Parents


It has become apparent that many people have this irrational obsession with wanting to be loved by their parents and to a point the reciprocal of being loved by one’s children. This is however irrational and the moment of realization happened when I discovered the truth—we’re all just people. While many parents and offspring do develop a familial bond that goes beyond the natural blood and DNA lines, it is not necessary nor is it expected that this bond should grow beyond just that. I can only speak from experience and inference.

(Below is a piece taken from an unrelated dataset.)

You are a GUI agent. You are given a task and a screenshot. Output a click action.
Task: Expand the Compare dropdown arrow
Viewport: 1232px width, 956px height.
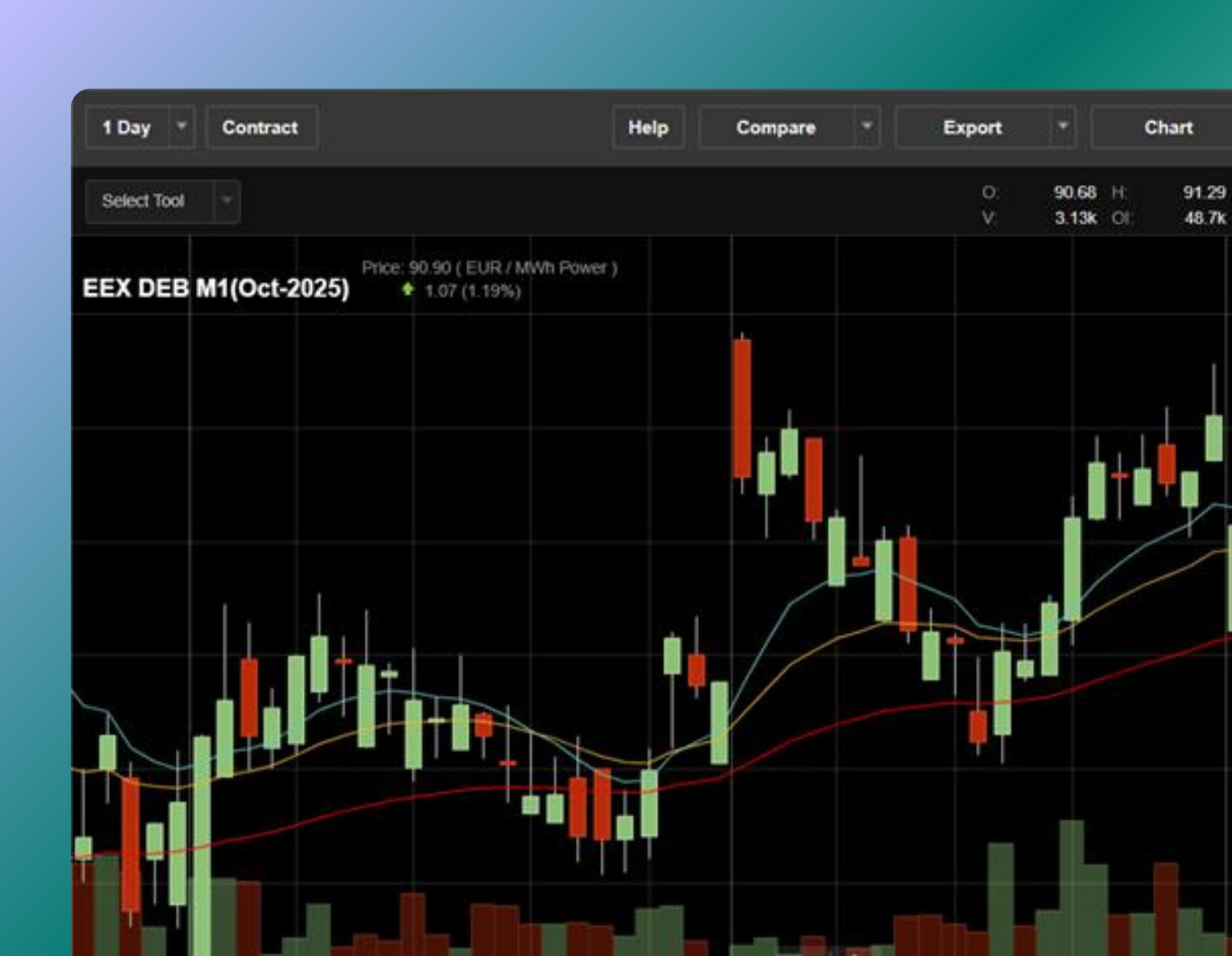[x=866, y=128]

I’ve had the pleasure to develop over a 24-year period (at the time of this writing) a relation of friendship with my mother. Beyond the fact that she carried me in her womb for nine months and proceeded to nurture me as a child and developing human, we have developed a relationship that transcends normal familial ties. She is my friend, and I love her for that reason. I ask most of my friends if they can have this kind of relationship with their mother or father, and they cringe at the topics I have with my mother. Although my mother and I are these great friends, there is a disparity with the relationship I have with my father. For the longest time I could remember my father being thrown out of the house, living with us, then not, back together, and finally out again. This on-again/off-again relationship begins to wear on the family, increasing disputes and maximizing the chance of misunderstanding. For many years I had a negative feeling about my father and felt that he should have been a better father. He should have been there more often, he should have contributed more, he should have done this, or he should have done that. It wasn’t until my enlightenment that I could slough these negative feelings of abandonment and entitlement. It was then that I realized that my father is a person like any other. He has feelings, wants, dislikes, friends, emotions, baggage, and thoughts like any other human being. The fact that he was not the person whom I wanted him to be when I was growing up is irrelevant. I am who I am now only due to the millions of circumstances and events that led to this moment. Can we all be realized to this effect? Is this sensation of enlightenment real? I believe it is, for it is at this time, which I see the world the clearest. It is at this moment that I feel happiness and contentedness with the universe.